La benevolencia que caracteriza el amor de amistad impulsa a buscar el bien de los demás, a darles lo que puede contribuir a su bien. Pero cuando otro presenta a nuestros ojos un atractivo particular, un carácter único, puede convertirse en alguien a quien queremos dárselo todo, ofrecerle lo mejor de nosotros, lo más valioso que tenemos… nosotros mismos. Así nace el amor conyugal. Allí donde la amistad une las voluntades, el amor conyugal va más lejos: une al hombre y a la mujer, en la totalidad de su dimensión corporal y espiritual, hasta llegar a ser, como dice tan poderosamente la Biblia, «una sola carne» (Gn 2, 24). Eso se expresa con estas palabras: «Yo me entrego a ti» y «nos entregamos el uno al otro».
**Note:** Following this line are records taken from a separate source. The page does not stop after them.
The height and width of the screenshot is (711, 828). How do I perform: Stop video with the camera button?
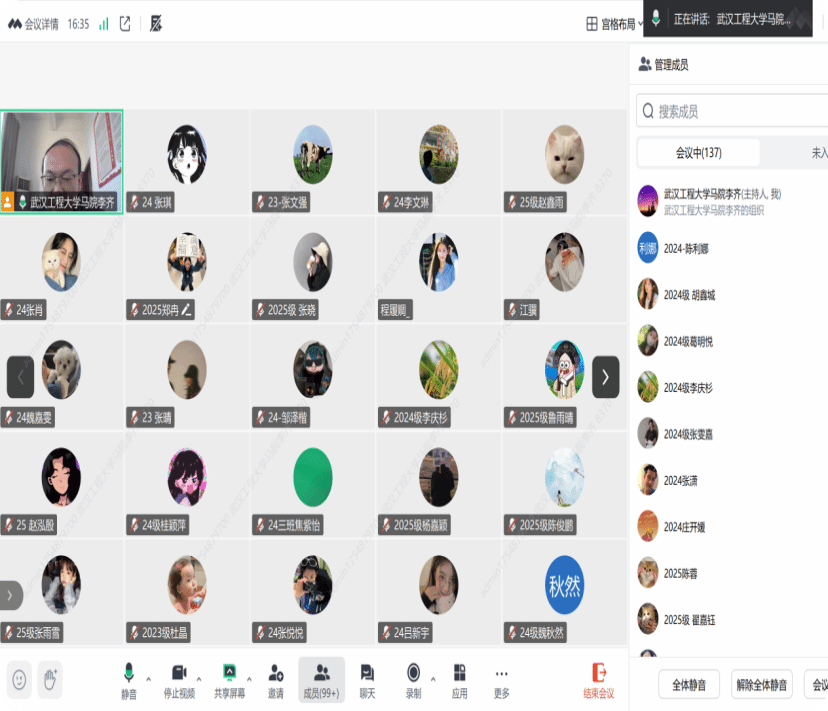pos(179,679)
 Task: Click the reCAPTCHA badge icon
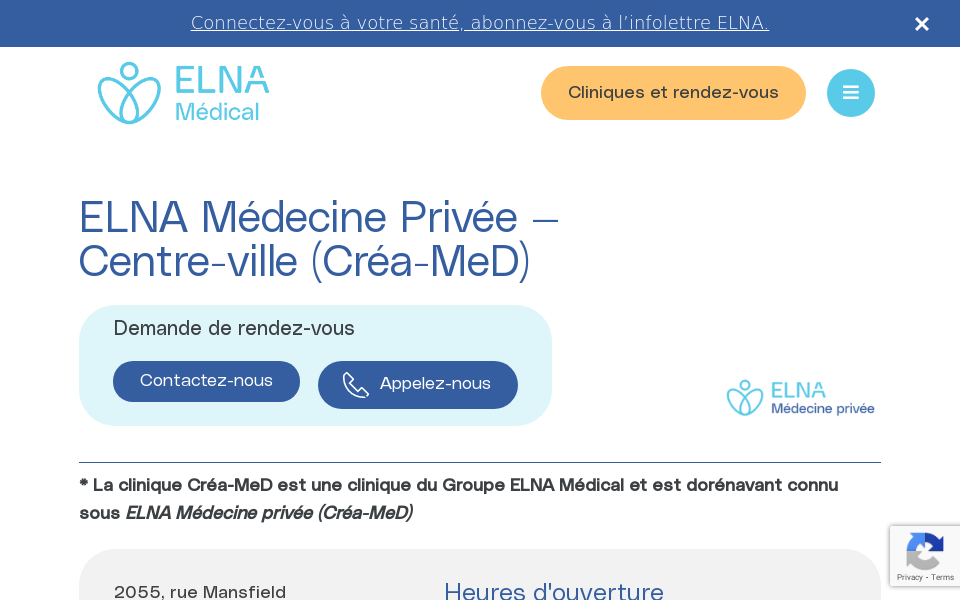point(925,549)
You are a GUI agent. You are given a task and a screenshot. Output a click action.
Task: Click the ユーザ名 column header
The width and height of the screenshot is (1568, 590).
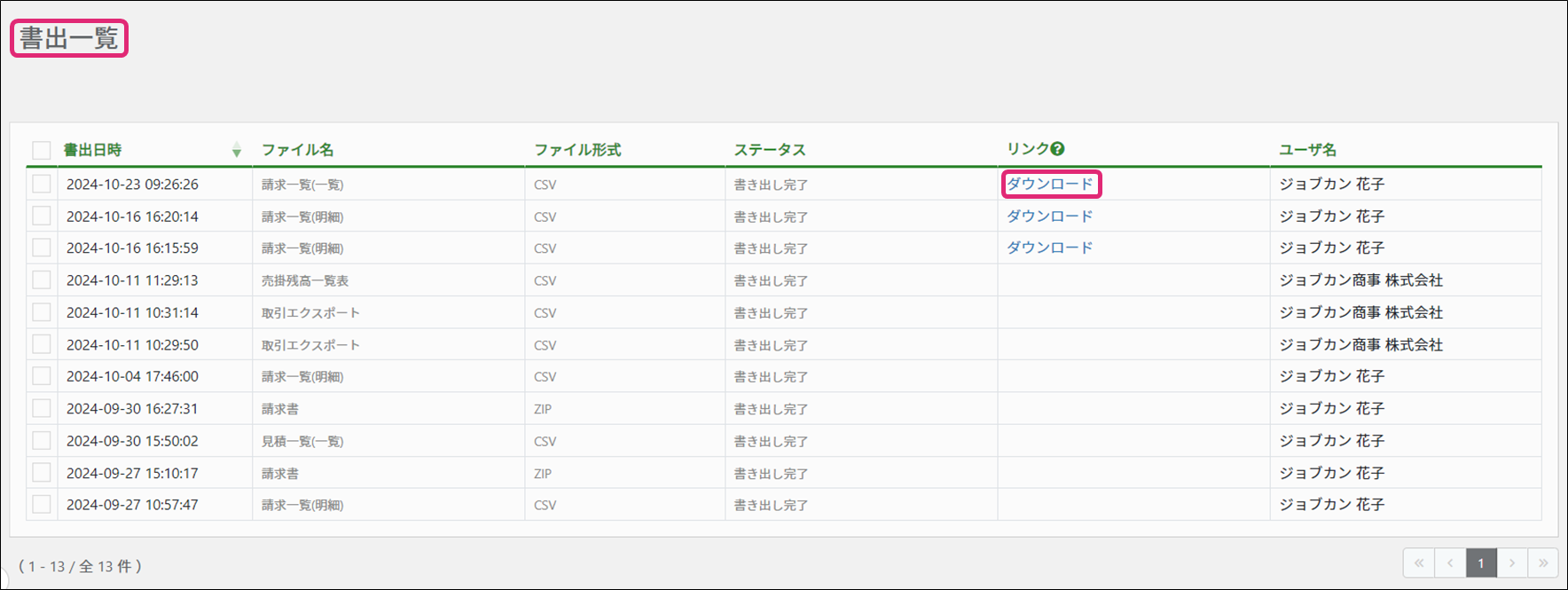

El amor conyugal es esta forma de amor que va hasta el don de sí, que es por definición un don total, porque no se puede dividir ese «sí». Y puesto que es total, este don es también exclusivo y definitivo: solamente a ti y para siempre. No solo entregamos todo lo que tenemos, sino todo lo que somos, y lo damos a una sola persona y para siempre. Y si nuestro don es aceptado, suscita el don del otro a nosotros. ¿Por qué insistimos en la expresión «entregamos todo lo que somos»? Es una consecuencia de la mirada amorosa. Lo que suscita el amor, lo que ha transformado la atracción en don desinteresado, no es un aspecto parcial del otro, algo de lo que tiene, como puede ser la belleza corporal, su inteligencia, su habilidad en tal o cual aspecto, y menos aún sus bienes materiales, su prestigio o su posición
social. El amor se dirige a la persona, a lo que ella es: «Yo soy de mi amado, y mi amado es mío» (Ct 6, 3). El compromiso del matrimonio es para lo mejor y lo peor, pues ninguna circunstancia puede destruirlo. Nada de lo que pertenece al orden del tener puede afectar al don de los seres. Al contrario, las dificultades tienden a reforzar el verdadero amor: toda pérdida en el orden del tener (revés financiero, enfermedad, injusticia, etc.), hace resurgir lo esencial del don, que es el don del ser. Eso se verifica también en las parejas mayores, donde el amor se enriquece de día en día: la decrepitud de los cuerpos –pobreza creciente del tener– revela progresivamente la belleza de las almas –riqueza del ser. Queremos dar todo lo que somos porque nuestra apertura al bien no tiene límites. Nuestra capacidad de amar apunta a la plenitud. Tenemos una sed insaciable de hacer el máximo para el bien del otro, de dar lo mejor de nosotros, lo más preciado, sin el menor límite.